Yeah, I know that. I am homeless and people have told me I should not admit that online, they would not hire me..blah blah. But most homeless were not born that way. It isn't a trait like skin color. "The homeless" come from the rest of of the population. They aren't some distinct separate population that interbreed or something, geez. So you get homeless by failing all of your citizens in some important way.
Welfare in America was designed to "help poor single moms" at a time when most poor single moms were widows and intentionally having a baby out of wedlock was a huge taboo. The very framing of it changed the social contract and actively undermines the social fabric. It has helped foster an atmosphere actively hostile to fathers and has single handedly all but put an end to the practice of "shotgun weddings." In Europe, programs are more generally designed to help women (like maternity leave), help children, help families -- not POOR women, not POOR children, not POOR families.
America requires you to be a failure before you qualify for assistance.

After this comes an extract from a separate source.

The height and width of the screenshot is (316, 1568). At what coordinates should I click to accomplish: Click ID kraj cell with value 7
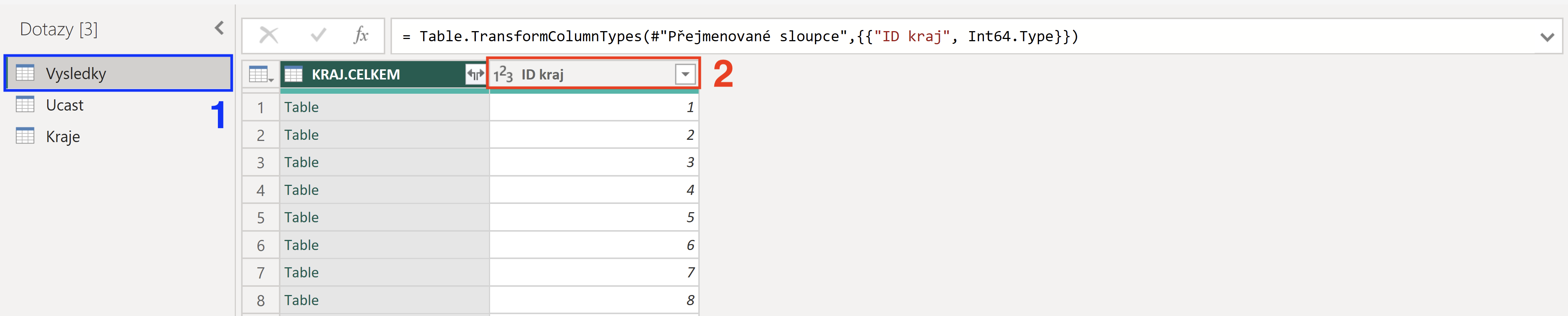tap(594, 272)
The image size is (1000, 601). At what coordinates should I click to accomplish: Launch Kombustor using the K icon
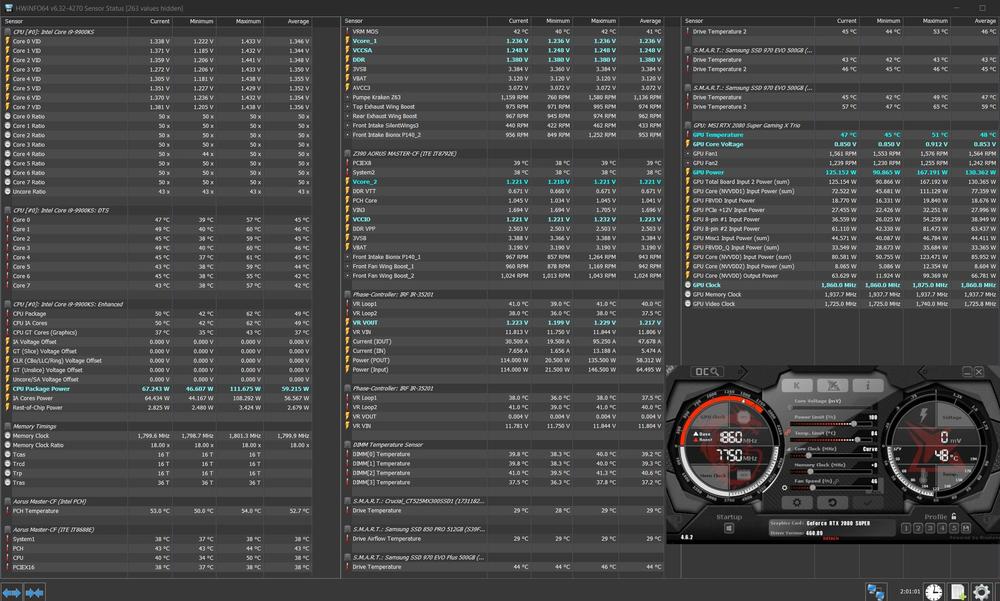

Therein lies the problem. It actively creates a culture of failure and too many broken, shamed people.
It's a terrible system. Just terrible.
But I don't really want to discuss this at length tonight.
No one should be homeless and freezing in this country.
I am really disgusted how we let people fall this far.
We should all be ashamed.
The comments on that article are even more disturbing but I am going to assume it is people trolling because they are in warm homes with computers so they feel comfortable being asses.
This to me points at the flaw of the startup model. Most of the problems startups are solving are not real problems, they don't need solving - but there is money to be made in solving them, so they get solved. This is a problem (lack of jobs/affordable housing) that does need solving, but there isn't much money to be made in it.
And because there isn't much money to be made in it, you really can't make it scale on the back of its own business-model. So there's really nothing a startup can do to help with these problems.
However, I think there's a case to be made that startups can become an important part of solving these problems: they rake in money from wealthy sectors of the population, they're usually quite high-margin, and they are headed by small, smart, effective groups of people, who could make the decision to engage in Effective Altruism with their proceeds.
The Bill & Melinda Gates Foundation is doing more for the world's problems than any little start-up aiming to help people track their dogs' sleep-cycles--but it could have been started way earlier, when Microsoft was way smaller, and still be having just as much of an impact--if it had been the whole organization on-board, instead of just a private hobby of the founder.
(Really, any company could join in on this at any point, but the more bureaucratic and self-sustaining the business culture has become--which usually happens proportionally to scale--the less likely it is to happen. Far easier to convince a few guys in their garage that this is their end-goal-after-the-end-goal, rather than to convince a company already making big money that they should reorganize their corporate vision to doing good.)
And because there isn't much money to be made in it, you really can't make it scale on the back of its own business-model. So there's really nothing a startup can do to help with these problems.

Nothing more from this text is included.